Have you looked at Lunds cowl covers or asked around to see if they take care of the buildup? The cowl cover and a heat tape under it.....that should end the problem, if the tape alone doesn't quite cut it.


----------



## ProSeasons (Nov 30, 2000)

Timmy1, 

Does the wire get hot as you apply 12v DC?


----------



## tawilson (Nov 21, 2003)

festerw;694331 said:


> You're looking more for something like this then
> 
> Wiper Heater





festerw;694386 said:


> Click the link, 42.86+shipping. A guy on the other site has them and says they work well.

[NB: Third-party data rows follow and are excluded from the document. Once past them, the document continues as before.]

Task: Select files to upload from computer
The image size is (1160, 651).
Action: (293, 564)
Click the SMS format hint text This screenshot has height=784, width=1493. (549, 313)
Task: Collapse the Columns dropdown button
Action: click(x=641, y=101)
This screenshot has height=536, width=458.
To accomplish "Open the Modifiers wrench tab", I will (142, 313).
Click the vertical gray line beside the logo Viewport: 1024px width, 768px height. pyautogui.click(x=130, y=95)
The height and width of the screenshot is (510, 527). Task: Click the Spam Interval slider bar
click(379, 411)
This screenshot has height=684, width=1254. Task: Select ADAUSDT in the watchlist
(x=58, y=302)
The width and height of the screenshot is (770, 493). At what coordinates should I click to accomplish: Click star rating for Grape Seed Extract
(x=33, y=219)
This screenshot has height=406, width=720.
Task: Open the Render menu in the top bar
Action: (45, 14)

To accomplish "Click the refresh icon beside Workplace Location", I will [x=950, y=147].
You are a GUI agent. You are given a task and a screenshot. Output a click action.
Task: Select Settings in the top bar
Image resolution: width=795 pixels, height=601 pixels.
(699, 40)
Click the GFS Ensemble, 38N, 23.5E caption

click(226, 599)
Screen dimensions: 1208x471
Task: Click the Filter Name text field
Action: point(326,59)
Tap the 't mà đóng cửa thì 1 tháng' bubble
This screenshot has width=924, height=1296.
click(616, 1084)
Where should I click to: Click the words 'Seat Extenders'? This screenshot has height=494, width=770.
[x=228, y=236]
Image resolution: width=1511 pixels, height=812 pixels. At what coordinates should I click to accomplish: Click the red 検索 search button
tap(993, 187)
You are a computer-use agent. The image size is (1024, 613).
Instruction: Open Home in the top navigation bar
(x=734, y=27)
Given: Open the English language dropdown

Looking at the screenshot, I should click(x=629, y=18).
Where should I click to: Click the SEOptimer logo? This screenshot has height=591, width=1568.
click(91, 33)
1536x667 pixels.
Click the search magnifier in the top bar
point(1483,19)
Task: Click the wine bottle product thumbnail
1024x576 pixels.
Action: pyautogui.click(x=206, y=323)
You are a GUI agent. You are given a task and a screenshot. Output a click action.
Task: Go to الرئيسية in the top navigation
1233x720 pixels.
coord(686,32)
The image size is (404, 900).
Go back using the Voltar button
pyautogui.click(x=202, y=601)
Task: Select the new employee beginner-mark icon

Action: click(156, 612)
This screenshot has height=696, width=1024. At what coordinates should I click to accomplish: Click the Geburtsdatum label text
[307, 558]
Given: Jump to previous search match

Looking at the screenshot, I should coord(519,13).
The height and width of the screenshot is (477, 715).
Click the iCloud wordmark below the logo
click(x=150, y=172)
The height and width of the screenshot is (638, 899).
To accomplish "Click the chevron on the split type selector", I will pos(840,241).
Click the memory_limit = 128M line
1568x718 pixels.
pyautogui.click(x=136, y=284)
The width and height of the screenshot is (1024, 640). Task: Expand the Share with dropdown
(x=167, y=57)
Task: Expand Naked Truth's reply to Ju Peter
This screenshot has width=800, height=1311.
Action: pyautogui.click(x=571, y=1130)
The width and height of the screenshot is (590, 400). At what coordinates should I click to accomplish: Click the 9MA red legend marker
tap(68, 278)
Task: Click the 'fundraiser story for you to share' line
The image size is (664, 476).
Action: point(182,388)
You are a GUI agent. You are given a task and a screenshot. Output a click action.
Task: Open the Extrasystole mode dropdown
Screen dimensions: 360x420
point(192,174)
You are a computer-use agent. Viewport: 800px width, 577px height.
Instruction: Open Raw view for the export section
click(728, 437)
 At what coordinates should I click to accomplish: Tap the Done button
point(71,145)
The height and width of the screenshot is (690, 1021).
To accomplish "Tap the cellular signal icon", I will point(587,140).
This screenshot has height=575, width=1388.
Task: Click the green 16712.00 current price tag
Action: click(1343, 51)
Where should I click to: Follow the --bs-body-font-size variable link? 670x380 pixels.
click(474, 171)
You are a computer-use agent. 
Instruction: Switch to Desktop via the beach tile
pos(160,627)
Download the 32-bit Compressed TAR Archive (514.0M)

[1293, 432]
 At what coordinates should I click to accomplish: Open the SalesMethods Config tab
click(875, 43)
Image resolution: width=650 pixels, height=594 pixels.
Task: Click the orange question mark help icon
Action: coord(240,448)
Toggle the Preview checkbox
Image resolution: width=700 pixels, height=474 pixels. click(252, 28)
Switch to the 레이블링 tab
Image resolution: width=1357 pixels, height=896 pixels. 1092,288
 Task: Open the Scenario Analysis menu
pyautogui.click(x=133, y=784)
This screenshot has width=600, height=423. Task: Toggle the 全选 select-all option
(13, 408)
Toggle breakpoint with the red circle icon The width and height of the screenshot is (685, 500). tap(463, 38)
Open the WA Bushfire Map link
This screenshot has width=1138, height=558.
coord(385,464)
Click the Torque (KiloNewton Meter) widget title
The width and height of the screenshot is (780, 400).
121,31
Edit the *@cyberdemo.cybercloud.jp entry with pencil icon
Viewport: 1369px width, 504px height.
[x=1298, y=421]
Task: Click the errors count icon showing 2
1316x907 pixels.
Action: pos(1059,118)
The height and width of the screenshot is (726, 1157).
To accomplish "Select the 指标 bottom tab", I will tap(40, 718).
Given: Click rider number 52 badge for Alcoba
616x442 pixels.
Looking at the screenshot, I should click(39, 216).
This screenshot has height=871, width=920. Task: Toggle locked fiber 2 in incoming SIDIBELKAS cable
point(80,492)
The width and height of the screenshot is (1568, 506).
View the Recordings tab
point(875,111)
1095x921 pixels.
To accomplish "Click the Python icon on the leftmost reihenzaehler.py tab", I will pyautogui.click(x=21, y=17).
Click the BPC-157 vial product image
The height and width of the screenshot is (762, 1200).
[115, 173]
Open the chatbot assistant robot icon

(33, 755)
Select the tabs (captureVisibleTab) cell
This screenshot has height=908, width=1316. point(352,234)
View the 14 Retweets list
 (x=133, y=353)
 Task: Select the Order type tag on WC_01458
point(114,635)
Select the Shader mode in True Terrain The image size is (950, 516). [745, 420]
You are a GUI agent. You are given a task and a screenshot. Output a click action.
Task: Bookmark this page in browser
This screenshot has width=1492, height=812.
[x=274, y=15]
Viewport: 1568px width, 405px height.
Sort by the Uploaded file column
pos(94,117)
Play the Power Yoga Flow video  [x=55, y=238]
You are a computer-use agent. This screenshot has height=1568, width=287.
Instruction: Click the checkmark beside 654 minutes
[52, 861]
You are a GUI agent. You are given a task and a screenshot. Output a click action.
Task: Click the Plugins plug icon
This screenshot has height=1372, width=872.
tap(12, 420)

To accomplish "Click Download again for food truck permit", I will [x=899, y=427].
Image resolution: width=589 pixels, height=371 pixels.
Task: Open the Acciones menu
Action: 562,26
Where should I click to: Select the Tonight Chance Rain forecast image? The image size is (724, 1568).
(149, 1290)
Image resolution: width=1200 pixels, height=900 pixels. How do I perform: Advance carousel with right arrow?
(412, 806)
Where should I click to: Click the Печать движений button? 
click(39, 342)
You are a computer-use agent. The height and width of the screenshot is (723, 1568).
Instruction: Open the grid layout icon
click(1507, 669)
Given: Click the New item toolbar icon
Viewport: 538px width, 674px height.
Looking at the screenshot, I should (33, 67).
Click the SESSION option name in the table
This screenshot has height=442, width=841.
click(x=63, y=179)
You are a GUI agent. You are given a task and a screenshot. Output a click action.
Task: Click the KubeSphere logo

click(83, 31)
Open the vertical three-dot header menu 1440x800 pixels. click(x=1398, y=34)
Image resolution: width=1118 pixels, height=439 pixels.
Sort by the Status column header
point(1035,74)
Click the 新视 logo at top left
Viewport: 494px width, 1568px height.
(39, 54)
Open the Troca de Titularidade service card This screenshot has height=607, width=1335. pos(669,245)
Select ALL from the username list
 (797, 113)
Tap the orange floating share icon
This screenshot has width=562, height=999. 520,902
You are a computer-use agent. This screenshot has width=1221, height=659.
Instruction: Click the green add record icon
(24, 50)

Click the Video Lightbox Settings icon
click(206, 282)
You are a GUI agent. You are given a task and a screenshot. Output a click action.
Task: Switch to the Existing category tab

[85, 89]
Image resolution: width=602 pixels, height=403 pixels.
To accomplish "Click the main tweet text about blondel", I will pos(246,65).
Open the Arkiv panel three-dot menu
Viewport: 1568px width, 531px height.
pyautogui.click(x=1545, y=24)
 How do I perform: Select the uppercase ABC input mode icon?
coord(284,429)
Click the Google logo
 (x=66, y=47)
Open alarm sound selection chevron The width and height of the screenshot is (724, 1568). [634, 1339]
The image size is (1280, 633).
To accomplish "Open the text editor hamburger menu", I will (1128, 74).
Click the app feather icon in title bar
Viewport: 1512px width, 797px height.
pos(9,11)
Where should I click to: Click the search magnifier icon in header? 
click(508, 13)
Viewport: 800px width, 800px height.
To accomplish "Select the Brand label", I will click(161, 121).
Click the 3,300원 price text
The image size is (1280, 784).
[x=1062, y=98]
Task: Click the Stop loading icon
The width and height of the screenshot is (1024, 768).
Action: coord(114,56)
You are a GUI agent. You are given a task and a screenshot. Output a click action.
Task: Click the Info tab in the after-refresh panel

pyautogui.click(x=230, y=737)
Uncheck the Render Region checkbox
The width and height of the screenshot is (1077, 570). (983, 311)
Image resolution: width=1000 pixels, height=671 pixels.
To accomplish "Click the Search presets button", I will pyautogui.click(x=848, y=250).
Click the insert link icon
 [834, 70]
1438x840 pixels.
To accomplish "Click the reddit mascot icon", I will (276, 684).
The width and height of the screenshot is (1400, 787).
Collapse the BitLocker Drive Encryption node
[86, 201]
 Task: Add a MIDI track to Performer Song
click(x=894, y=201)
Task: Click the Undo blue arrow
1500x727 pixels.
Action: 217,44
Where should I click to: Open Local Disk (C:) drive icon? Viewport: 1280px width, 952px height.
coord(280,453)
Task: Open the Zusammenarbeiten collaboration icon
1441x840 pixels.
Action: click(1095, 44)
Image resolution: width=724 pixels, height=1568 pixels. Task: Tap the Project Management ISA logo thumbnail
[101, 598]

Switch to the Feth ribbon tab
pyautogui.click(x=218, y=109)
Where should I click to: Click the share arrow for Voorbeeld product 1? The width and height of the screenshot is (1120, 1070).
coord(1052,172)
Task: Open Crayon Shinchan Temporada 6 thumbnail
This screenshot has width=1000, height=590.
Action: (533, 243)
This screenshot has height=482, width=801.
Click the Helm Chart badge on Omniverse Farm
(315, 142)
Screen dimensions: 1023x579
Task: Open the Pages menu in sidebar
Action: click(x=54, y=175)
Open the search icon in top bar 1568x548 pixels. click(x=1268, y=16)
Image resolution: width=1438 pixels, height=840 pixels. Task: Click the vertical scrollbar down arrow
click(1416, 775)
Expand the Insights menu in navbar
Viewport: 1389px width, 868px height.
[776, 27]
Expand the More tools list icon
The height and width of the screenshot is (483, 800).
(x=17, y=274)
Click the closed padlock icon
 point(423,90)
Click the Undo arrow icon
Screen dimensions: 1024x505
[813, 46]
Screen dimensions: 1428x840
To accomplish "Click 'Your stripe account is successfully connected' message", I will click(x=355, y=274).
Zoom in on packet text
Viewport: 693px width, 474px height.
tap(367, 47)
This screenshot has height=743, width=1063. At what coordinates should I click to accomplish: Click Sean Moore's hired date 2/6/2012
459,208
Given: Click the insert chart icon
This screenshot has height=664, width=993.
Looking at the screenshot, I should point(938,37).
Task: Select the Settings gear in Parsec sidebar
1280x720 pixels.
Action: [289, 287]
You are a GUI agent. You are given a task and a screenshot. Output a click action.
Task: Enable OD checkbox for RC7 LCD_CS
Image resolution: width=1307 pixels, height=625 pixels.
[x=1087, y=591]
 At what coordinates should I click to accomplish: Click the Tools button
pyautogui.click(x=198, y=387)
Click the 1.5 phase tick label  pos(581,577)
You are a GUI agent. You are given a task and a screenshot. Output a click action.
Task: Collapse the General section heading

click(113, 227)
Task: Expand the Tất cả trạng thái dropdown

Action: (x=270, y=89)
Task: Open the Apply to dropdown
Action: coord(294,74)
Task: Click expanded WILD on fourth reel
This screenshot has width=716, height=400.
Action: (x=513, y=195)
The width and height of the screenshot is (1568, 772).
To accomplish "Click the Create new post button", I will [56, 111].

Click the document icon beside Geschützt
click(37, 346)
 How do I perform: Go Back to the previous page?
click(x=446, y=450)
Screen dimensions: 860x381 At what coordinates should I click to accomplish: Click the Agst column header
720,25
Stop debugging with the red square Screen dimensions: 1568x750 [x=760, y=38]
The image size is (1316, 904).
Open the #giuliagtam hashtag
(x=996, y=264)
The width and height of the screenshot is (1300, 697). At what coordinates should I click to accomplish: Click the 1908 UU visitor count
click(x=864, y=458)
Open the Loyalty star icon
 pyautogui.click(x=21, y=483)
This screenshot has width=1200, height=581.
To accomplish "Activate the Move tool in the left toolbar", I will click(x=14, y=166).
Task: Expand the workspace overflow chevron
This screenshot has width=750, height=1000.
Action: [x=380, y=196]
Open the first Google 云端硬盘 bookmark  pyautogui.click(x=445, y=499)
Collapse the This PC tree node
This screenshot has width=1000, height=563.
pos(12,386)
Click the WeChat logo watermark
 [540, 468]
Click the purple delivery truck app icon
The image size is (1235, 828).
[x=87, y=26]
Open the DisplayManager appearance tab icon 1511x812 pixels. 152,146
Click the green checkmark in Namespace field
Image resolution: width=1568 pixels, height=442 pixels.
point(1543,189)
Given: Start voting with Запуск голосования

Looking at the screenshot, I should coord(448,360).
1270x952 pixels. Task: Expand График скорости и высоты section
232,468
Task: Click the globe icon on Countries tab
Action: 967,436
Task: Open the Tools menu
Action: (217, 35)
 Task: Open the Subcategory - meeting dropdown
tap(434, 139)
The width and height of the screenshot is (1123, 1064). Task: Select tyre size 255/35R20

I bought a set from Polecat for my last truck. When I tried to reorder last month for my new truck the site wouldn't let me so I called Polecat. I was informed they no longer sell to the general public and referred me to one of their resellers(SchoolBusParts), I finally was able to order a set from them but the price was $60. I was going to order two sets but the price was a little too high. They do work great, just make sure your 12V connection is off with the ignition, they will run your battery down overnight if you forget to turn them off.


----------



## justme- (Dec 28, 2004)

I bought a do it yourself rear window defroster kit from a local surplus store for $8, going to install a couple of the wires along the base of the windshield this spring for that- no problems normally with the buildup on the cowl like the OP is reporting on my Dodge, but the base of the windshield does, especially since the last coolent flush and t-stat change- I am not getting really hot heat air ion the cab. Originally the defrosters would do it all.


----------



## timmy1 (Apr 9, 2008)

Ok,

I used it this last storm.

It does work, however as many of you have guessed, it doest seem to be warm enough for driving conditions. It seems to melt everything down while you're plowing at one location, then she ices up again in transit to the next one. Now, it was real cold while plowing this last storm (10-15 degrees). Maybe it will work better at 25-30 degrees?

I did find this...

http://www.frostfighter.com/adobe/2620-25 Truck Front Heater3.pdf

I may get the stick kit $35 and wire it into my existing fused switch.


----------



## NeTree (Nov 30, 2008)

mycirus;694299 said:


> How did you get the Alternating Current (120VAC) thing you bought to work on Direct Current (12 VDC)?


On a simple resistive load like this, it doesn't matter.


----------